Douglas London is a retired, decorated, 34-year veteran of the Central Intelligence Agency’s Clandestine Service. Mr. London’s experience as an Intelligence Community leader includes executive positions and multiple field assignments as a CIA Chief of Station and Director of National Intelligence Representative, the president’s senior intelligence representative. He served extensively across the Middle East, Africa, and South and Central Asia and was likewise a CIA subject matter expert on Iran, Counterterrorism, and Weapons of Mass Destruction. Mr. London is currently an Adjunct Associate Professor at Georgetown University’s School of Foreign Service who frequently writes on national security issues.

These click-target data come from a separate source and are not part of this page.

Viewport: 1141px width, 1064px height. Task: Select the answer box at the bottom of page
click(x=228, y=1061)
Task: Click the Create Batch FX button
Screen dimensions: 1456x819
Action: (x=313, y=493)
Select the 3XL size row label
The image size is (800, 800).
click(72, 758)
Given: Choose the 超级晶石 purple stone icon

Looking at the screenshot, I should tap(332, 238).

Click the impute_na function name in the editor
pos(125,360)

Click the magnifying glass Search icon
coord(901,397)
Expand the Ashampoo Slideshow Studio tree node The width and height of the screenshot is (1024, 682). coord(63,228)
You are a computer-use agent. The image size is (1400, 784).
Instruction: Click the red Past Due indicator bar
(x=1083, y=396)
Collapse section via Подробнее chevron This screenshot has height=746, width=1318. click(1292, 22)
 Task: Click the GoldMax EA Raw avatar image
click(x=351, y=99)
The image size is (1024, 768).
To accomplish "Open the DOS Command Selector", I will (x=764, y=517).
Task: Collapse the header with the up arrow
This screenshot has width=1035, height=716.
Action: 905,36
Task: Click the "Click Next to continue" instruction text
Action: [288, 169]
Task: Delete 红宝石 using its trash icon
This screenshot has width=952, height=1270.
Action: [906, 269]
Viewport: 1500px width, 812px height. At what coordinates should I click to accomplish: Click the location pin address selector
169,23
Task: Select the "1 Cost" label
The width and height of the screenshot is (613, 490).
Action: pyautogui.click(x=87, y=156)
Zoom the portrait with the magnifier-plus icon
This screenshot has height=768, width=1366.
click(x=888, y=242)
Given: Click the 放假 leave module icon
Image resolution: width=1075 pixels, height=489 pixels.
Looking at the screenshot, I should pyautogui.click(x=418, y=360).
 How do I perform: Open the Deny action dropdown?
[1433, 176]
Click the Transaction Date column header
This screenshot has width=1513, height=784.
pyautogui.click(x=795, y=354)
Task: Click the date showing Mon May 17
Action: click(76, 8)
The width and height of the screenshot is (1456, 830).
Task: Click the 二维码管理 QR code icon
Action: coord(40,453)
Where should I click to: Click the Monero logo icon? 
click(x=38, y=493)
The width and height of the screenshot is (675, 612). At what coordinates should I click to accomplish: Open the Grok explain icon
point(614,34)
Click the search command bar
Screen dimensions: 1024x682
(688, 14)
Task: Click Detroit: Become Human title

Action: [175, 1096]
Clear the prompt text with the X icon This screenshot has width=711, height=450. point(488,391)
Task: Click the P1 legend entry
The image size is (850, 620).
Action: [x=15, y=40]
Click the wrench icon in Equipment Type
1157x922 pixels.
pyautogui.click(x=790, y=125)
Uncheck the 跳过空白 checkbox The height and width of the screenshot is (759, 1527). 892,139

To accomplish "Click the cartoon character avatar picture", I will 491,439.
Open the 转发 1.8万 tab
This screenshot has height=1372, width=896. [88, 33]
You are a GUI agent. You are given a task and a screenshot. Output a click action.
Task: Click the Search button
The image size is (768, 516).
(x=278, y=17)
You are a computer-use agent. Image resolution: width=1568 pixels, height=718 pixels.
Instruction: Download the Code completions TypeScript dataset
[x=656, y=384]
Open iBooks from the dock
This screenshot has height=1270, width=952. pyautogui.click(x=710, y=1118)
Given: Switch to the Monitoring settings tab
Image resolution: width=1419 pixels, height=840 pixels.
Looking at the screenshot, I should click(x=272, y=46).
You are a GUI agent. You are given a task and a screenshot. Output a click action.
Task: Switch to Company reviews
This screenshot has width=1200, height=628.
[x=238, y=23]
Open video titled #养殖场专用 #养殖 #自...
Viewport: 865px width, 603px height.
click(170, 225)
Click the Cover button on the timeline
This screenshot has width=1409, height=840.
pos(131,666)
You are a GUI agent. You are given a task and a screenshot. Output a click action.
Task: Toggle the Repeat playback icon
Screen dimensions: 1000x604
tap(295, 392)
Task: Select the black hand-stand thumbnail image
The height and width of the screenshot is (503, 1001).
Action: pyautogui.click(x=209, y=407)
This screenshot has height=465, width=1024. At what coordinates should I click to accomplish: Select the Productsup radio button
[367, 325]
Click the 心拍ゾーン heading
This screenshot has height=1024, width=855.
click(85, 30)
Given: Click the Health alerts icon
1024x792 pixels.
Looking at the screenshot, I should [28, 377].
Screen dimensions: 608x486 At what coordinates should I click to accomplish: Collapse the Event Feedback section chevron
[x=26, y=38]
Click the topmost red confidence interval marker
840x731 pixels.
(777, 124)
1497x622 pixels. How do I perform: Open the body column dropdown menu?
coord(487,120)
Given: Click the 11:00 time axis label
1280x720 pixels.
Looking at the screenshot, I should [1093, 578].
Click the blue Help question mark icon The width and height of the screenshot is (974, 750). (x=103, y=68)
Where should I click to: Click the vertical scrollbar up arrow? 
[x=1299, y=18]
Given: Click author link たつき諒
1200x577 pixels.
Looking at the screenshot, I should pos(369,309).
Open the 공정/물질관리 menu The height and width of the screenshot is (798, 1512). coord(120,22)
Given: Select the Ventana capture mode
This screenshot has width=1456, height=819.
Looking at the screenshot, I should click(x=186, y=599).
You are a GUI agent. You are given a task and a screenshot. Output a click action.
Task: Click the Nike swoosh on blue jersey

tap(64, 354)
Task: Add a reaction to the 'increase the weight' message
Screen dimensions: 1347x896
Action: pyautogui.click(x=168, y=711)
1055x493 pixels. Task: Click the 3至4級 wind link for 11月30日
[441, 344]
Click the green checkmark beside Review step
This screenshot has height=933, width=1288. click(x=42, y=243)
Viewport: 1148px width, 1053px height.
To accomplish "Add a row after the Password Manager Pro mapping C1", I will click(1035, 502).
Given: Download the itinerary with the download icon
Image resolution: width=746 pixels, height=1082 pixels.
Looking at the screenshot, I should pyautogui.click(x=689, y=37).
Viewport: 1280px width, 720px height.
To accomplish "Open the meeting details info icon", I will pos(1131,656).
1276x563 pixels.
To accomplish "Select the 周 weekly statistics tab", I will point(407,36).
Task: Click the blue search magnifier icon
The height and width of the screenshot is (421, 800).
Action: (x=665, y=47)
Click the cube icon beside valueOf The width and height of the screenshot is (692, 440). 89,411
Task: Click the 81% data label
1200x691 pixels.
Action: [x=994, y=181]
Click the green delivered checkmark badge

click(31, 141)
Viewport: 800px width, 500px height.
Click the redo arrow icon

His op-eds have been published in The New York Times, Foreign Policy, The Hill, Just Security , and The Middle East Institute.
Marvin G. Weinbaum
Marvin G. Weinbaum is professor emeritus of political science at the University of Illinois at Urbana-Champaign, and served as analyst for Pakistan and Afghanistan in the U.S. Department of State’s Bureau of Intelligence and Research from 1999 to 2003. He is currently director for Afghanistan and Pakistan Studies at The Middle East Institute. At Illinois, Dr. Weinbaum served for fifteen years as the director of the Program in South Asian and Middle Eastern Studies. His research, teaching, and consultancies have focused on the issues of national security, state building, democratization, and political economy in Afghanistan and Pakistan.